Lay out every line of the data below as a Markdown table with the columns "Row" and "Line", numbering rows in order and skipping blank lines. Leave the images out.

::::::

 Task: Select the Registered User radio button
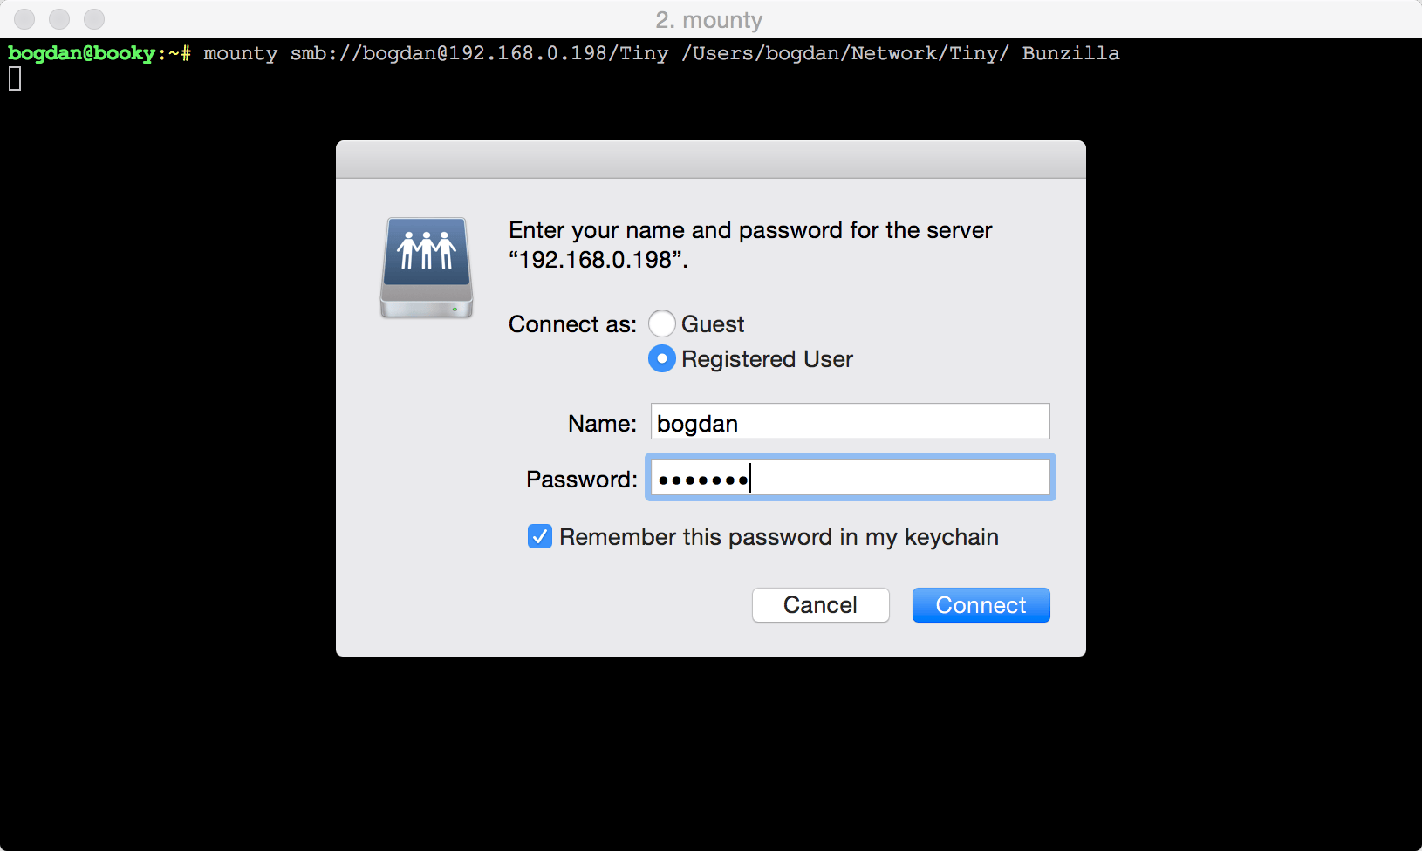tap(661, 358)
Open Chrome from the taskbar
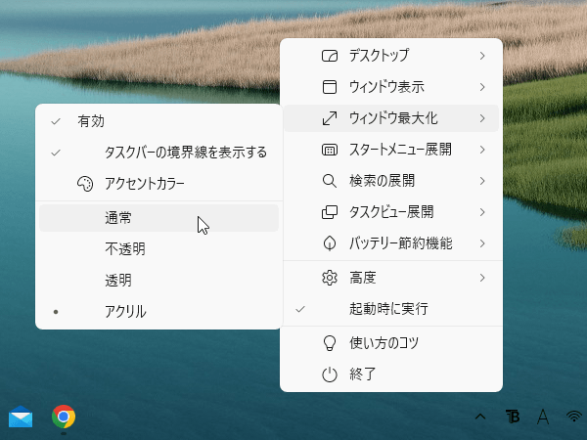The height and width of the screenshot is (440, 587). pyautogui.click(x=64, y=418)
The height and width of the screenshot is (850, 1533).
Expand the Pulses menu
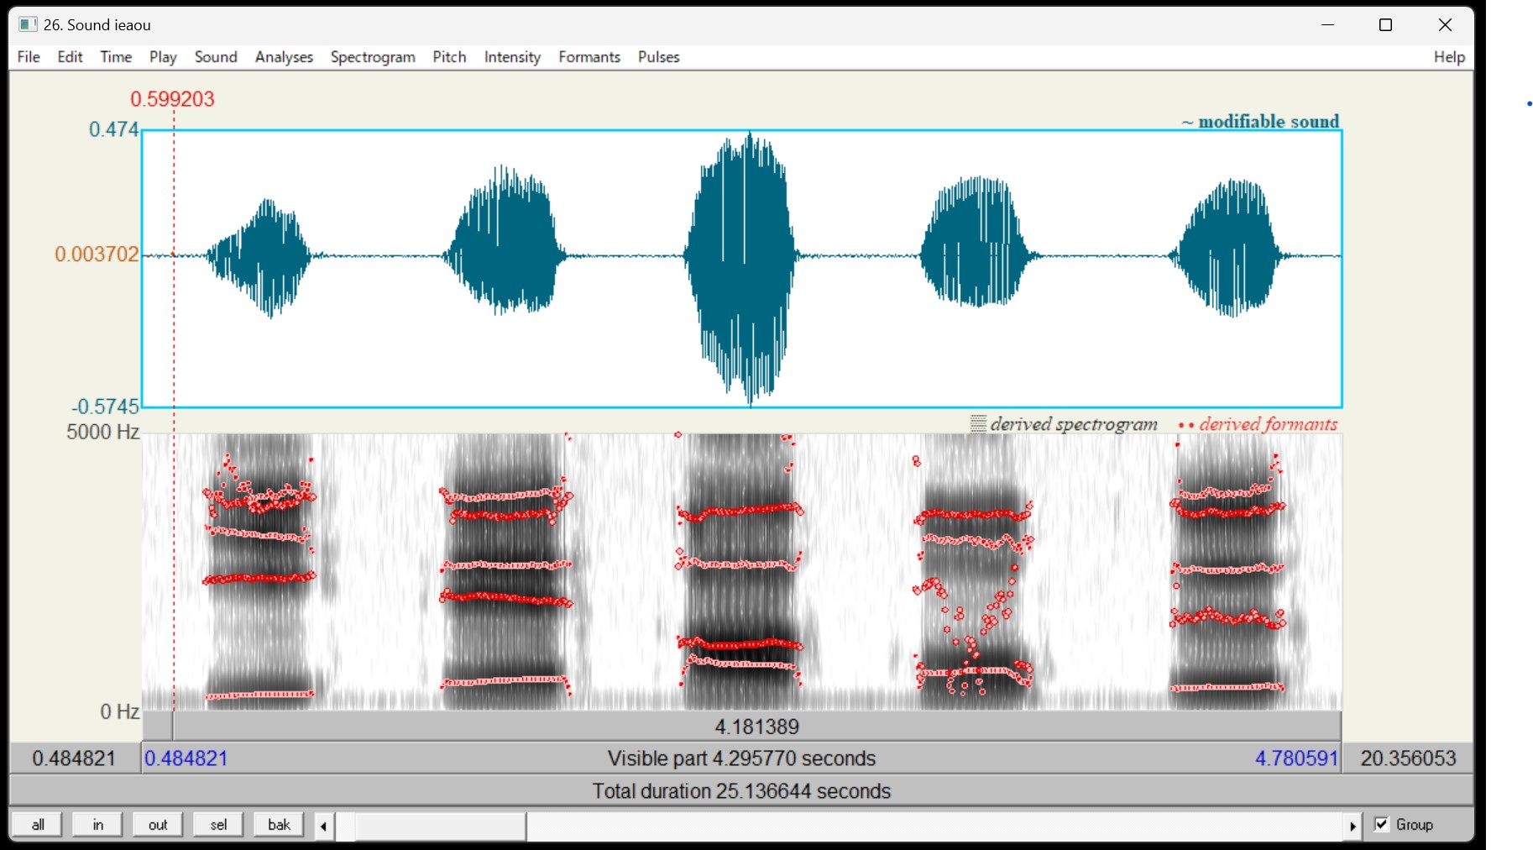[x=658, y=57]
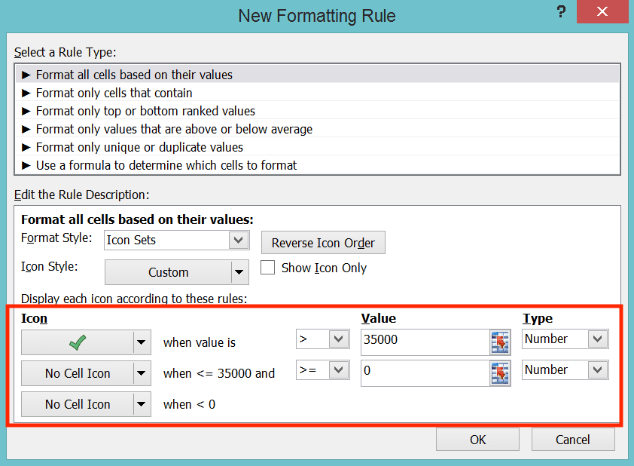Screen dimensions: 634x466
Task: Change the >= comparison operator dropdown
Action: coord(338,369)
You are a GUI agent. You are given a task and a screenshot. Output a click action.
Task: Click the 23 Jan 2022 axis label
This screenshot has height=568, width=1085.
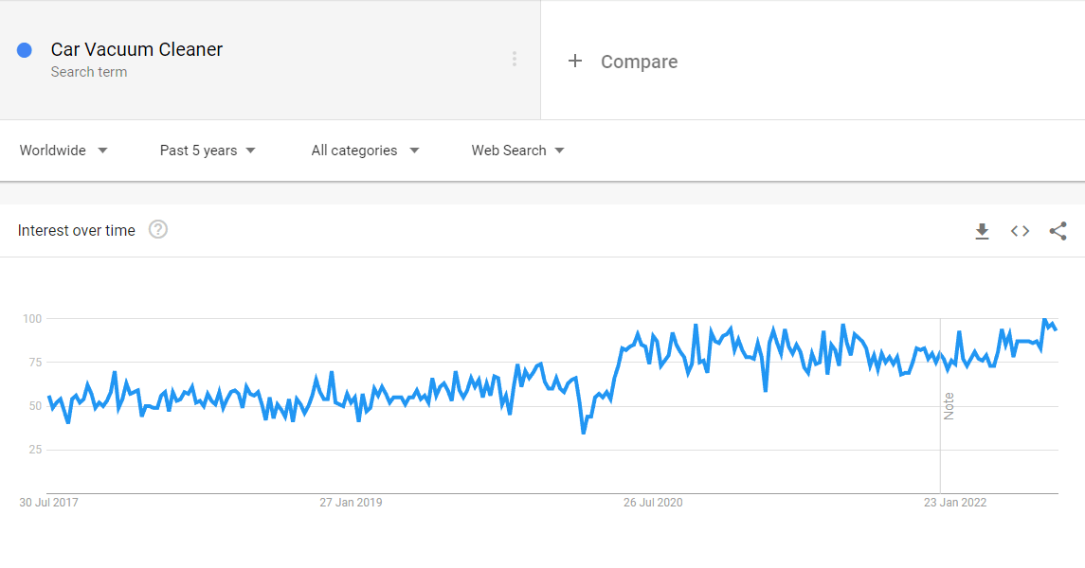coord(955,503)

::::::

Solution to the problem:
| Row | Line |
|---|---|
| 1 |  Task: Select the Registered User radio button |
| 2 | tap(661, 358) |
| 3 | Open Chrome from the taskbar |
| 4 | The height and width of the screenshot is (440, 587). pyautogui.click(x=64, y=418) |
| 5 | The height and width of the screenshot is (850, 1533). |
| 6 | Expand the Pulses menu |
| 7 | [x=658, y=57] |
| 8 | Screen dimensions: 634x466 |
| 9 | Task: Change the >= comparison operator dropdown |
| 10 | Action: coord(338,369) |
| 11 | You are a GUI agent. You are given a task and a screenshot. Output a click action. |
| 12 | Task: Click the 23 Jan 2022 axis label |
| 13 | This screenshot has height=568, width=1085. |
| 14 | coord(955,503) |